#### Information provided ####

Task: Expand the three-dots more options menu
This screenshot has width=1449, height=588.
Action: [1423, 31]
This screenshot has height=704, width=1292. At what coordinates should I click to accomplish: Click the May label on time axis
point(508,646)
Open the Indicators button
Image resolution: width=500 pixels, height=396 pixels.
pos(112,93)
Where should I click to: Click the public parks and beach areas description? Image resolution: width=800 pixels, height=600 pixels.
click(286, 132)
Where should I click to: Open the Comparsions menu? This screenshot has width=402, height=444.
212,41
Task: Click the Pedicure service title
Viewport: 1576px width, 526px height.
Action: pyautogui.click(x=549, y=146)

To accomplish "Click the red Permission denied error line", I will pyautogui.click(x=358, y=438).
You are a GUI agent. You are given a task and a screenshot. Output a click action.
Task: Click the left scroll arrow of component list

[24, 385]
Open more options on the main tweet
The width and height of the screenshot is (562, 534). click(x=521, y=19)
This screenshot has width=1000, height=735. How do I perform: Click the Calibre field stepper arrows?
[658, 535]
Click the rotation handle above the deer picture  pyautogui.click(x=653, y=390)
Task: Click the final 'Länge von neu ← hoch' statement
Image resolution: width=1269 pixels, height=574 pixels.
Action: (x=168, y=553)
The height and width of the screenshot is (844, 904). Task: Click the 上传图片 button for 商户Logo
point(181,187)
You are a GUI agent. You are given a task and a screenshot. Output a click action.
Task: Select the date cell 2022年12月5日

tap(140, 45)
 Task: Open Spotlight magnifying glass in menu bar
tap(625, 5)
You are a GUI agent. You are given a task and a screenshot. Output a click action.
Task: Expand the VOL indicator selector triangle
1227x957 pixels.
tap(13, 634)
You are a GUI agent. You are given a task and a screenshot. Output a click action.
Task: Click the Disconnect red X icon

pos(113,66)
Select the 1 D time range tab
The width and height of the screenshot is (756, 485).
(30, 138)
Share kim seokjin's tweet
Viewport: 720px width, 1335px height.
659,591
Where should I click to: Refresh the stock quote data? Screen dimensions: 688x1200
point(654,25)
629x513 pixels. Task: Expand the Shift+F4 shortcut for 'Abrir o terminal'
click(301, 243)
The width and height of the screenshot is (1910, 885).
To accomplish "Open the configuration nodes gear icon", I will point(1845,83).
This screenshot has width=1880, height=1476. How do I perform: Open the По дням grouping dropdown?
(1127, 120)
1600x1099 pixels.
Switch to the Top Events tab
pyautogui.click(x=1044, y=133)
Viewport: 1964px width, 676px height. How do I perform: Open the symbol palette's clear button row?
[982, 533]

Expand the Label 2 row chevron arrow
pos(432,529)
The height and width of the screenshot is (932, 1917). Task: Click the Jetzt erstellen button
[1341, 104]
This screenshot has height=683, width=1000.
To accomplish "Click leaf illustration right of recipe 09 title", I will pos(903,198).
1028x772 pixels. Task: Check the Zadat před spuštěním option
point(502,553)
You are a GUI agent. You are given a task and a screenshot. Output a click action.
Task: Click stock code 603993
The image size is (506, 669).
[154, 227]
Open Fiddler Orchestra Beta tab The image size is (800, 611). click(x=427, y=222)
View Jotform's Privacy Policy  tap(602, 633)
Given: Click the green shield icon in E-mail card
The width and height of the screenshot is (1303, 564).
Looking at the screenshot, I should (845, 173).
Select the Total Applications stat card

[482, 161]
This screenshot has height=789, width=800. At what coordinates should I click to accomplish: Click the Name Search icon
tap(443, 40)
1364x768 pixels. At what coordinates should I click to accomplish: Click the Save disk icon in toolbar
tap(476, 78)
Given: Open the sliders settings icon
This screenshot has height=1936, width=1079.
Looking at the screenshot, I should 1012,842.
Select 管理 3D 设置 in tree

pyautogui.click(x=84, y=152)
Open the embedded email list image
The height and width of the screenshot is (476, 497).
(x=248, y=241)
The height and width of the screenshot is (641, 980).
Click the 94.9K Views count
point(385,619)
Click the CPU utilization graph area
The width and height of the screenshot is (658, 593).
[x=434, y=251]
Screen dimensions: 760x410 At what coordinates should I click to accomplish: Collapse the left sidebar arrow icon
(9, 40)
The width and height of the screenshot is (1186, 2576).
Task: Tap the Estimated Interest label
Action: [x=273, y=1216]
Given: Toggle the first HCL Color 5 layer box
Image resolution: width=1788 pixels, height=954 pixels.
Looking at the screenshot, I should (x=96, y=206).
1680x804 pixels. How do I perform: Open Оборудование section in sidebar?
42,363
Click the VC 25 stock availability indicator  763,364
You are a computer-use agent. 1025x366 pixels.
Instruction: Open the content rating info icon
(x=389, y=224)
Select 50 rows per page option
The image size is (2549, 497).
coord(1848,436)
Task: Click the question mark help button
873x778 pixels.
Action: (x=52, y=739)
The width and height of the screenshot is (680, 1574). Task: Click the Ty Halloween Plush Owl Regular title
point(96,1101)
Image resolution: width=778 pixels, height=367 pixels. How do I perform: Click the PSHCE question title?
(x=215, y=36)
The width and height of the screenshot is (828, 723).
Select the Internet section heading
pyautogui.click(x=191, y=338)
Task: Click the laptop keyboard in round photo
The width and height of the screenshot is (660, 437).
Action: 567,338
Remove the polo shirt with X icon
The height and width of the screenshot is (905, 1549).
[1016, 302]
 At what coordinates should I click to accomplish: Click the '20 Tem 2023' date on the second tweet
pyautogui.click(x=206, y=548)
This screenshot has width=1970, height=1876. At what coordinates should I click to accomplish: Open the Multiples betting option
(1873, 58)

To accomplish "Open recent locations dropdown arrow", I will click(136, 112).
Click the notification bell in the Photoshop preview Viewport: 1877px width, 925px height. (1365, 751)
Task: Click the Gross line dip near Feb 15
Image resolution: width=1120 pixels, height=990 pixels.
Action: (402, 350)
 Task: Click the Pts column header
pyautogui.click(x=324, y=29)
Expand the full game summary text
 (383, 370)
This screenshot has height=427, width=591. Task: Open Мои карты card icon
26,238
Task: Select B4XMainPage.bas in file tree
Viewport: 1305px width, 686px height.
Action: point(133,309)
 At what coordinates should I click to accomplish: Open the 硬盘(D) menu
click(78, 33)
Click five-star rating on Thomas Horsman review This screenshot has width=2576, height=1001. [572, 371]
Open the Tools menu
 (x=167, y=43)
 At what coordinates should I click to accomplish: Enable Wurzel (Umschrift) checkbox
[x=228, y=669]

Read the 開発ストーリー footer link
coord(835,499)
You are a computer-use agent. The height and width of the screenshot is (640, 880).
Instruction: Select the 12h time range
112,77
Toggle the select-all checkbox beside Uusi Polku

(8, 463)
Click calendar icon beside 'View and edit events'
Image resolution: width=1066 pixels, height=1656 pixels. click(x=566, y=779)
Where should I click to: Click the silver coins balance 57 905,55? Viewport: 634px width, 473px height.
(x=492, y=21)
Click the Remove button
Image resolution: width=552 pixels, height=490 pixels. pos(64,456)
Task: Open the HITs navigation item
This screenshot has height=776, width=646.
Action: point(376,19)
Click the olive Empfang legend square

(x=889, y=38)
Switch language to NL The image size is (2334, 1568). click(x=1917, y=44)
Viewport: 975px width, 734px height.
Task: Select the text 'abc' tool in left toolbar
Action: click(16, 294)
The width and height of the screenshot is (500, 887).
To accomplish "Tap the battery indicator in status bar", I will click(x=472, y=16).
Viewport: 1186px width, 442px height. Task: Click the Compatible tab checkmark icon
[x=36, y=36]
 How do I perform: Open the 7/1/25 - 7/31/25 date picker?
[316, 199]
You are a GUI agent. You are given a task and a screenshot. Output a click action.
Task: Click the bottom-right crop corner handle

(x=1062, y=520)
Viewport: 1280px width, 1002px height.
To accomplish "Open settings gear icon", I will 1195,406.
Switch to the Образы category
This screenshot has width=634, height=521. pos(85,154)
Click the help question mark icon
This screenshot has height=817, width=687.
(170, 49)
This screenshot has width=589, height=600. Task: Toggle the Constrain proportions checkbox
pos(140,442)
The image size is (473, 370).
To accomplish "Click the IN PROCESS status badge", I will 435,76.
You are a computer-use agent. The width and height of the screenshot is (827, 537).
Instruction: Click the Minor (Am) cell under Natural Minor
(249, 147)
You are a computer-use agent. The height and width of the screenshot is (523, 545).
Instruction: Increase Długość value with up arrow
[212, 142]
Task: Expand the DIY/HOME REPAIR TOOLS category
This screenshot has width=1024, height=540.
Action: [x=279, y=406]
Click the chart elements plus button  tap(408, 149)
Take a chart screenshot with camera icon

####

Looking back over the data above, restate word for word the lines that begin at the line with "Where should I click to: Click the public" and end at the line with "Task: Click the Pedicure service title", inclusive.

#### Exercise answer
Where should I click to: Click the public parks and beach areas description? Image resolution: width=800 pixels, height=600 pixels.
click(286, 132)
Where should I click to: Open the Comparsions menu? This screenshot has width=402, height=444.
212,41
Task: Click the Pedicure service title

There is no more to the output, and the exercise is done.